Les grévistes regrettent de devoir bâcler la toilette des résidents. Mais que cela signifie-t-il concrètement ? Cela dépend de l'autonomie du résident. Il y a des toilettes au lit, au lavabo, à la douche. Une douche, c'est vingt minutes. Une toilette au lit, une demi-heure. Et c'est très compliqué. Il faut préparer la douche à la bonne température. Déshabiller la personne, la tourner sur le côté. La tenir d'une main. Que se passe-t-il si l'aide-soignante est seule ? Il y a un risque de chute. Donc pour la sécurité il faudrait toujours être deux. Pendant qu'un soignant agit, l'autre maintient la personne, la réconforte. Mais c'est rarement le cas. Après Il reste encore les soins de bouche, le coiffage, la mise en place des appareils auditifs, dentaires, des bas de contention. Une aide-soignante bien organisée y arrive en trente minutes et c'est un exploit.

Et si l'aide-soignante n'a pas cette demi-heure elle risque de bousculer la personne. Ou bien, elle oubliera de mettre en place l'appareil auditif. C'est comme cela que, même sans le vouloir, que s'installe une forme de maltraitance passive. Prendre le temps de comprendre pourquoi il y avait ces larmes, ces tremblements chez une personne est devenu tout bonnement impossible.

Les équipes qui accueillent des personnes âgées ne sont pas en nombre suffisant doivent-être formées à la prise en charge des troubles liées à la démence ou aux soins palliatifs. Il faut leur donner d'autres armes que leur solide motivation, elles doivent bénéficier de groupes de parole pour les accompagner face à leur sentiment d'impuissance et à leur propre solitude quand elles sont confrontés aux questions existentielles.

Le personnel est confronté non seulement à la fatigue physique (tous les établissements n'ont pas de hamac motorisé pour soulever les personnes et les pathologies du dos sont fréquentes) mais aussi à un épuisement psychologique en particulier dans les unités de fin de vie. Certains résidents sont là depuis des années ! Ce sont souvent des patients isolés ou abandonnés par leur famille. Ils appellent l'infirmière par son prénom. Et elle sait que ce lien, ça va être jusqu'au bout ...En soin de longue durée la mort est l'inéluctable issue. Les professionnels sont éprouvés par la mort qui frappe dans leur service quasi quotidiennement. Il faut mieux former et préparer les personnels accompagnant à soigner sans guérir.

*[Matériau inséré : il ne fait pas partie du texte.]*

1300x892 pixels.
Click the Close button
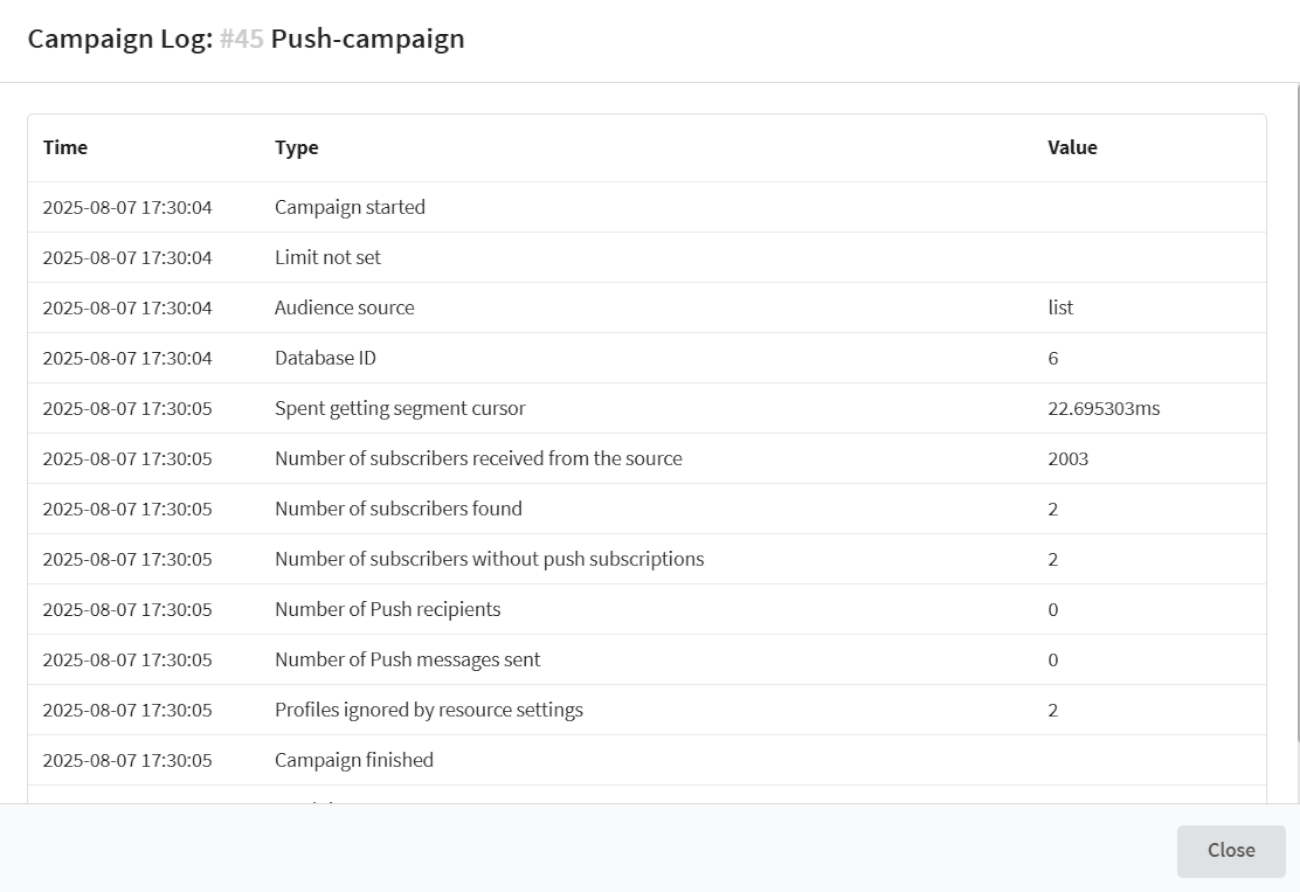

Il faut les former à composer avec les modifications de la communication, avec l'agitation et l'agressivité. Tous ces troubles qui déstabilisent l'entourage, gênent la relation, modifient ou empêchent la proximité et qui ont pour effet de mettre le malade à distance. Il faut les préparer à gérer la solitude qui est habituelle en gériatrie. Lorsque leur vie touche à sa fin, comment trouver du sens à dispenser des soins répétitifs chez un patient muré dans le silence. A cette extrémité de la vie, la personne âgée a souvent perdu au bord du chemin, la relation, le lien, l'amitié, l'amour qui faisait que la vie trouvait tout son sens. La solitude a pu être volontaire ou imposée progressivement par la maladie, le handicap ou la disparition des proches. Elle est toujours renforcée par la proximité de l'échéance de la mort.

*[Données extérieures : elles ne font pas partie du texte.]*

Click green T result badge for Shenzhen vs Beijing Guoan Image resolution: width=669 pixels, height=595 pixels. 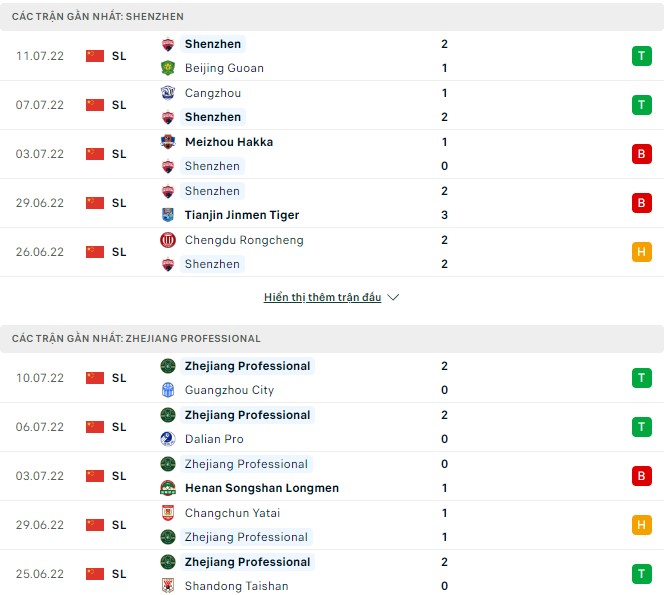tap(641, 56)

A Objectif France nous voulons voir se développer une nouvelle solidarité sociale. Pour cela, il est indispensable d'effectuer une triple réinsertion ou revalorisation : celle de la personne âgé dans la société ; celle de la place des aidants naturels (la famille) dans les institutions, celle de la valeur des actions des professionnels de soins longue durée.